Driving around the city while wearing a pair of Meta’s AI glasses he purchased himself, he points out abandoned warehouses left behind by Coca-Cola Co. and retells the story of Delta Air Lines Inc.’s departure. Those companies haunt the city like ghosts, and there’s no guarantee Meta will stick around, either. The company is borrowing billions, betting that AI will one day deliver enormous returns. Its investors have begun to show signs of uneasiness, sending shares down more than 10% after Meta detailed plans in its most recent earnings report to spend as much as $145 billion on capital projects this year alone.
If Meta does decide to leave, another hyperscaler could take its place. That’s the hope, anyway. Other large tech companies have begun exploring options in the state. Questions about a broader AI bubble aren’t at the top of Ellis’ list of concerns, though. All the area can do, he says with a sigh, is make the most of the industry that presents an opportunity today. “This deal is done, and my job as an elected official is to get the most we can out of this,” he says. “We have to seize the moment while it’s here.”

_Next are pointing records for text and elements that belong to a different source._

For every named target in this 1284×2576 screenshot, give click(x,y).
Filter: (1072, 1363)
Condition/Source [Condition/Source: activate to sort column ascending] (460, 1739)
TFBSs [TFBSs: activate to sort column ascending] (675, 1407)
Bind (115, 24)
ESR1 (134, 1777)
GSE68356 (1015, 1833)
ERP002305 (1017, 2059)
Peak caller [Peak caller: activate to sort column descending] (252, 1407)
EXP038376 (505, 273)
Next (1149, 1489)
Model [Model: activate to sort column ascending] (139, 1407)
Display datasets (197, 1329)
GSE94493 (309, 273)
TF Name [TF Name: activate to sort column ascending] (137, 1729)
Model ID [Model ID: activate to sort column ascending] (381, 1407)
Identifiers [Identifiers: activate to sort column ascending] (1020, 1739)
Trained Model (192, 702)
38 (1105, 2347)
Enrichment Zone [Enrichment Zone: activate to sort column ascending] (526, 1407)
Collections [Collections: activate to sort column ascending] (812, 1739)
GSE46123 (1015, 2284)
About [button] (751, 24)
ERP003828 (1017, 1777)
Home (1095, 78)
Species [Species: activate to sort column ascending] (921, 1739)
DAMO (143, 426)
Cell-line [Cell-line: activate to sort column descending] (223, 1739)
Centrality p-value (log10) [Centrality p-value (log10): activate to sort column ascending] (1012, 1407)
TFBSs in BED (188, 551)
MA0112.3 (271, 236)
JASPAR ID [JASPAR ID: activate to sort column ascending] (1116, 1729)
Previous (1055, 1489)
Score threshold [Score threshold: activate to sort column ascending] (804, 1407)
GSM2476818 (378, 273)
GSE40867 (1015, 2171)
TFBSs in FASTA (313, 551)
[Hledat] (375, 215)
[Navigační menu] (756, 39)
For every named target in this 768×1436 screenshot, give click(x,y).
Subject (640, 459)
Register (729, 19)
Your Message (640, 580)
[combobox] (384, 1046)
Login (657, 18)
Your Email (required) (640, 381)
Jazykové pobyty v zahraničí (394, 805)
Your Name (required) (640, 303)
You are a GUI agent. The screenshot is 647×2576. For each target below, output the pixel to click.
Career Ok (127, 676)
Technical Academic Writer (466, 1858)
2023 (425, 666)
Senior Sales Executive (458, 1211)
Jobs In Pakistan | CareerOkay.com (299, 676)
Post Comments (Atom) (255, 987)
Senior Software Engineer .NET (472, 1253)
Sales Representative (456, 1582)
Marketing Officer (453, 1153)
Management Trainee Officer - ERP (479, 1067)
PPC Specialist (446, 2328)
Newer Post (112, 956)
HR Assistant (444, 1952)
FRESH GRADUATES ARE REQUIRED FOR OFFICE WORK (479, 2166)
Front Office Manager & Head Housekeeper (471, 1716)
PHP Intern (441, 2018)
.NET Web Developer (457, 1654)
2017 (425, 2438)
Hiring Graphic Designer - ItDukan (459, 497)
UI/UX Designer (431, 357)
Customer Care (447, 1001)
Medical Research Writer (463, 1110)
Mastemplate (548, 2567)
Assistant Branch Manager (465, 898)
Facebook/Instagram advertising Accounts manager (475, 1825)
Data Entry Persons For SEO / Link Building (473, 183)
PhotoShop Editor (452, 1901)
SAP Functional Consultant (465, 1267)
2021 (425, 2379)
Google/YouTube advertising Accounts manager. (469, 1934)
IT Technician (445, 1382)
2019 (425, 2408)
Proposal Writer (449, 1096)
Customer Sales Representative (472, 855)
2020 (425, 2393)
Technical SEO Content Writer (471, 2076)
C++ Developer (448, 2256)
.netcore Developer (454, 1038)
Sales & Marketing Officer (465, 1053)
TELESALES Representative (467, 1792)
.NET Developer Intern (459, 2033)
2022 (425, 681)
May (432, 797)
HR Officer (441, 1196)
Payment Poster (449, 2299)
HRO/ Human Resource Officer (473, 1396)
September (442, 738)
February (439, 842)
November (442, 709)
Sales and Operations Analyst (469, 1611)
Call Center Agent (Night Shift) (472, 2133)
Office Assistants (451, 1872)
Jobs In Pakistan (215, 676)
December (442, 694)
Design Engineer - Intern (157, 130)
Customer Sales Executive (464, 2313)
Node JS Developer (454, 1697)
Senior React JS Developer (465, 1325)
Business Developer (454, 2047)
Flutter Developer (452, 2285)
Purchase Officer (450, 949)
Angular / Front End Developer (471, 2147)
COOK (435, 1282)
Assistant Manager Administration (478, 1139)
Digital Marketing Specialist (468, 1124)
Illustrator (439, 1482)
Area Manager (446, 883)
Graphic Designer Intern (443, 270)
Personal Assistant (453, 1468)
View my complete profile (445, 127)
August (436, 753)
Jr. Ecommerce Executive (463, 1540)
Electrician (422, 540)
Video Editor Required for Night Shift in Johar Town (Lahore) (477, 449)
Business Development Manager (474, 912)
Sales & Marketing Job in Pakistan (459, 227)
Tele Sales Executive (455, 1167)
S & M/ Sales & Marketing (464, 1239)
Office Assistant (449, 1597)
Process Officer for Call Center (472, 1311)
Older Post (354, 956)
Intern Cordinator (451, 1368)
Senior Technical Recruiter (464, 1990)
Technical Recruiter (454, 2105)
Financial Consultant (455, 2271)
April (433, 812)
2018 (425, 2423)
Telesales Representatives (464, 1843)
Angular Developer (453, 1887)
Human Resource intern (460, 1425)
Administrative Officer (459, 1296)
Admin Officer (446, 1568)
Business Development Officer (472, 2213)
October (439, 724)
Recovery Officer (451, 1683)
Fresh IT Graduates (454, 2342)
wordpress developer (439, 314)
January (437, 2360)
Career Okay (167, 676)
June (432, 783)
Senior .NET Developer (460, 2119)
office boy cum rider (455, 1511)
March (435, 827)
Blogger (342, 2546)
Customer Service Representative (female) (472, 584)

Morris, the plane-flying soybean farmer, says it’s hard to imagine what Richland Parish will be like in just 5 or 10 years, let alone 20. “We don’t fully grasp what’s coming,” he says. But, given the opportunity again, he’s prepared to sell some of the family’s land. He wonders if his grandmother’s view has changed.
On a recent Wednesday, much of the extended Morris family gathers at Ann’s house. All of her 15 grandchildren and 26 great-grandchildren have a standing invitation. While most still live within a few miles of one another, Morris is the only grandkid still farming. He hops into his truck to meet them, driving the short distance to Ann’s house, passing his sister’s and his uncle’s; the family is closely clustered on what they call an island surrounded by swamps. The sun is dropping behind the cypress. The first stars are emerging. A dog greets him at his grandmother’s door.

Inside, Ann, who’s 83 and has a short crop of silver hair, sits at the head of a table. She talks about the parish’s sharecropping days, when a dozen families lived and worked one farm and picked the cotton by hand. She remembers her father buying and selling mules to carry that cotton until technology made the business obsolete and he had to adapt.
Ann would like to think Meta will provide a chance for the parish to adapt and get past its current problems. But she isn’t particularly sold on the idea of AI or impressed with the 500 jobs the company says it will create. She feels the loss of her way of life. “It’s hard to explain the rural lifestyle to people,” she says. “How do you explain something that everyone takes for granted?”
Still, the next time a potential buyer calls, she says, she’ll hear them out. “There’s no way that everybody wins,” her grandson tells her. Maybe it’s time, they agree, to try to be among the ones who benefit from change, instead of getting run over by it.